Masukan Tugas ->
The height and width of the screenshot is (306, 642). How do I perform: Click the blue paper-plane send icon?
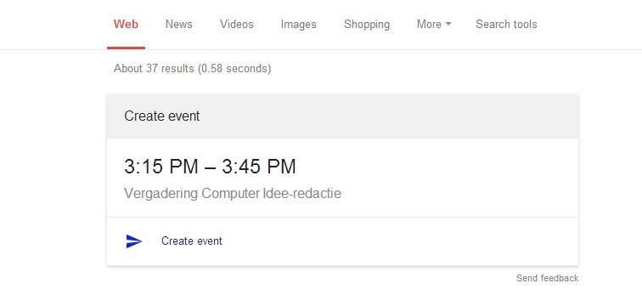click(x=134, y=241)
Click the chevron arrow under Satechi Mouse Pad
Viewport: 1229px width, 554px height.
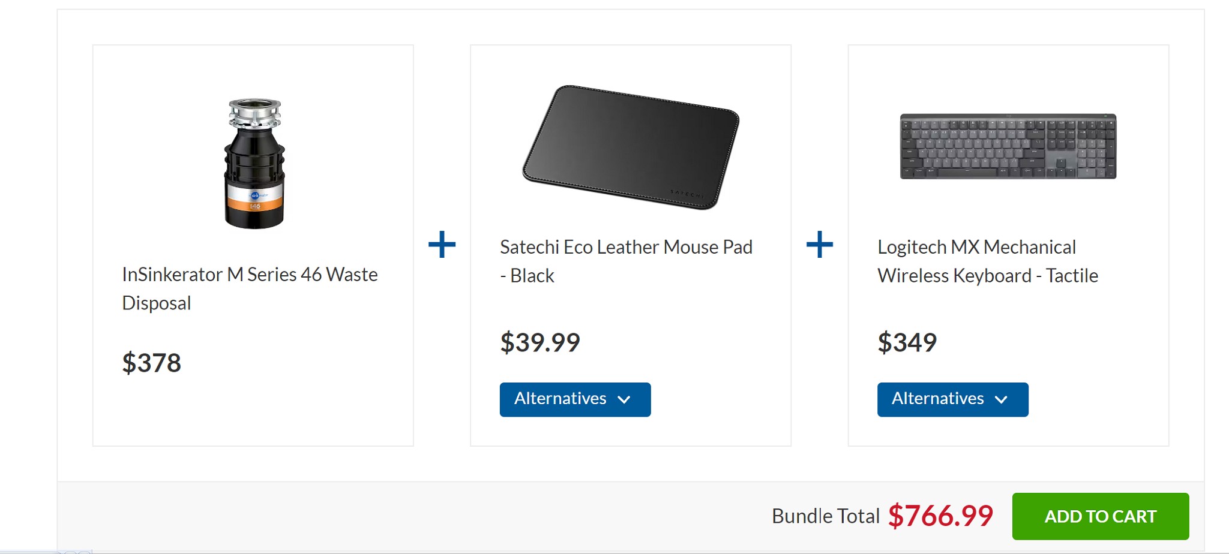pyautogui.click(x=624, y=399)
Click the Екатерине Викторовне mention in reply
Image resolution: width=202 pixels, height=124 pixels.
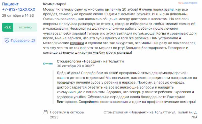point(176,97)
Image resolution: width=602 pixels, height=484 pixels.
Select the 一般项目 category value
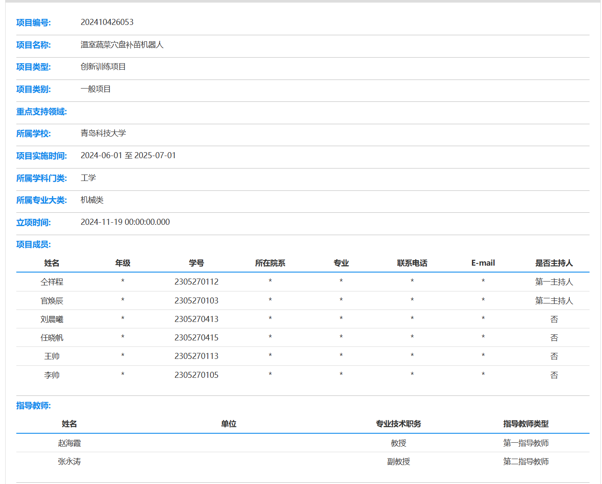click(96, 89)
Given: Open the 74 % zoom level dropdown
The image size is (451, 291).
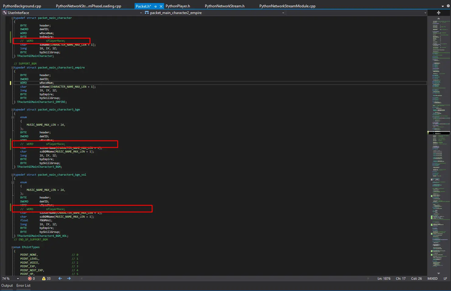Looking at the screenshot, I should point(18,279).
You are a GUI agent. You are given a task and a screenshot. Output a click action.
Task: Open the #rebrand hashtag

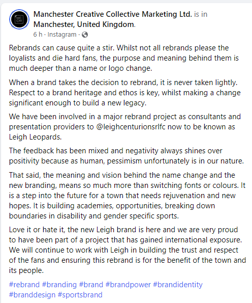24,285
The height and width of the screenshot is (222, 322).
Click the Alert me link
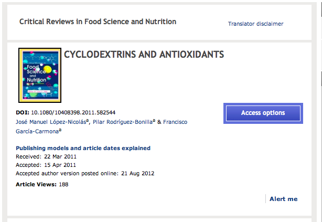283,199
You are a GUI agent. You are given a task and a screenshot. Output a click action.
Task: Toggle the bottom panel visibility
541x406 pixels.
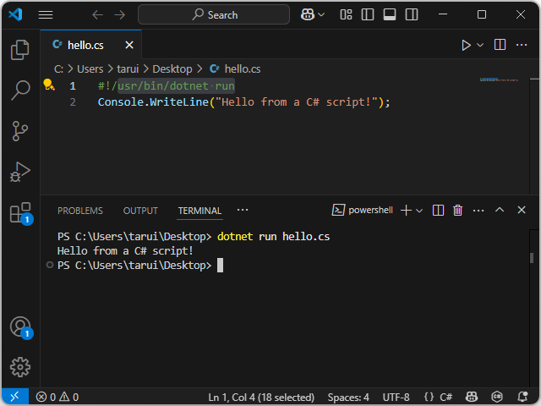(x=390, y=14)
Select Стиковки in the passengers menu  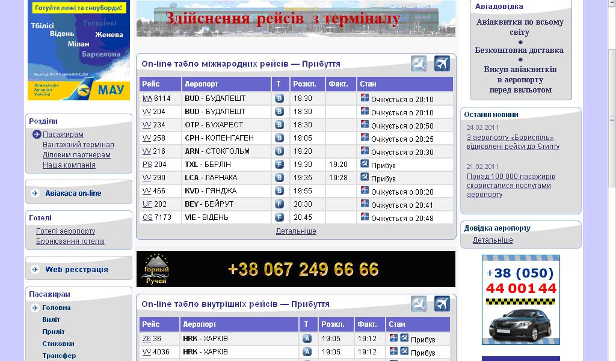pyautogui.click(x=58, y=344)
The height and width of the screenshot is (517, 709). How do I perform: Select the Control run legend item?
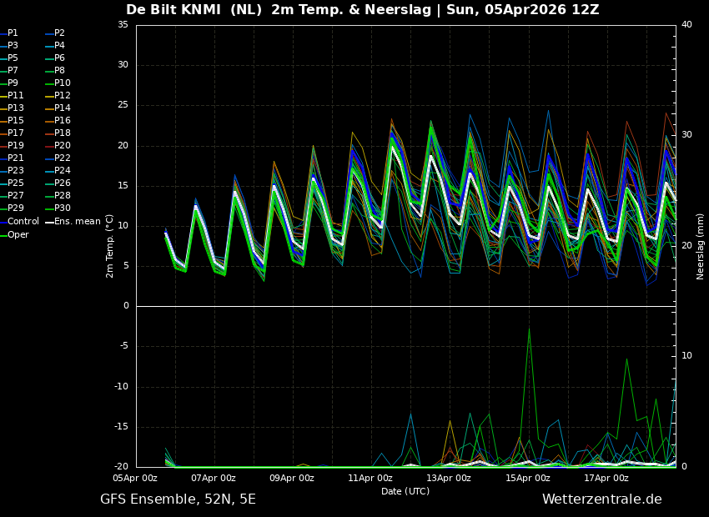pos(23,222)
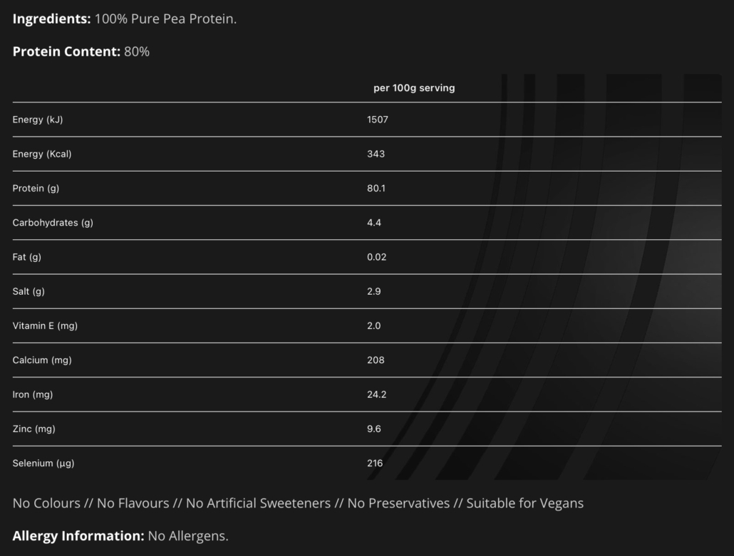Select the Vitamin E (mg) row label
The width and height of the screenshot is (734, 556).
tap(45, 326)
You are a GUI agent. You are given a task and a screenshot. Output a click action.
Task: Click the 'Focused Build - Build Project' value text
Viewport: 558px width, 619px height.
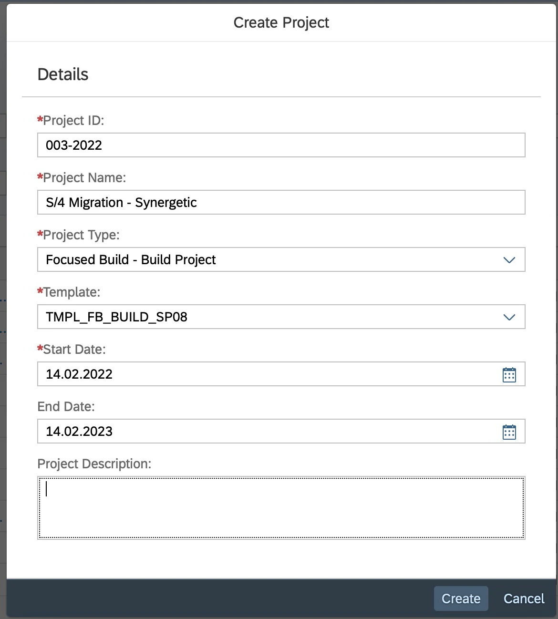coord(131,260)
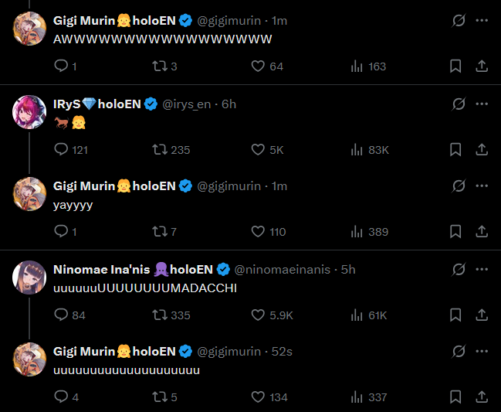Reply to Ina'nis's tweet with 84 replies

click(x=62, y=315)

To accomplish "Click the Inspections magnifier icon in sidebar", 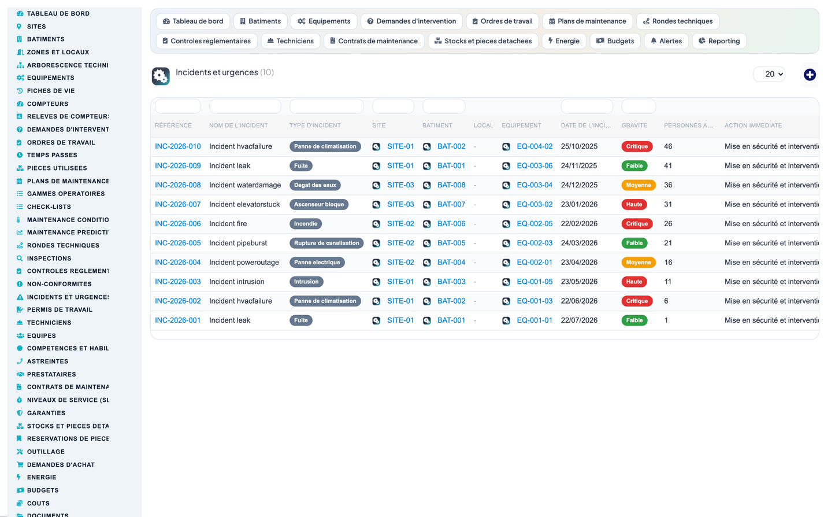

Perintah -> Susun semua baris catatan, mulai dari baris yang memuat "The height and width of the screenshot is (517, 709)." sampai akhir catatan, sebagai daftar bernomor tanpa baris kosong. Jangan sertakan gambar dalam jawaban.

Hasil Tugas ->
1. The height and width of the screenshot is (517, 709). How do I perform: Select the Control run legend item?
2. pos(23,222)
3. Select the Vitamin E (mg) row label
4. The width and height of the screenshot is (734, 556).
5. tap(45, 326)
6. You are a GUI agent. You are given a task and a screenshot. Output a click action.
7. Task: Click the 'Focused Build - Build Project' value text
8. Viewport: 558px width, 619px height.
9. coord(131,260)
10. Reply to Ina'nis's tweet with 84 replies
11. click(x=62, y=315)
12. To accomplish "Click the Inspections magnifier icon in sidebar", 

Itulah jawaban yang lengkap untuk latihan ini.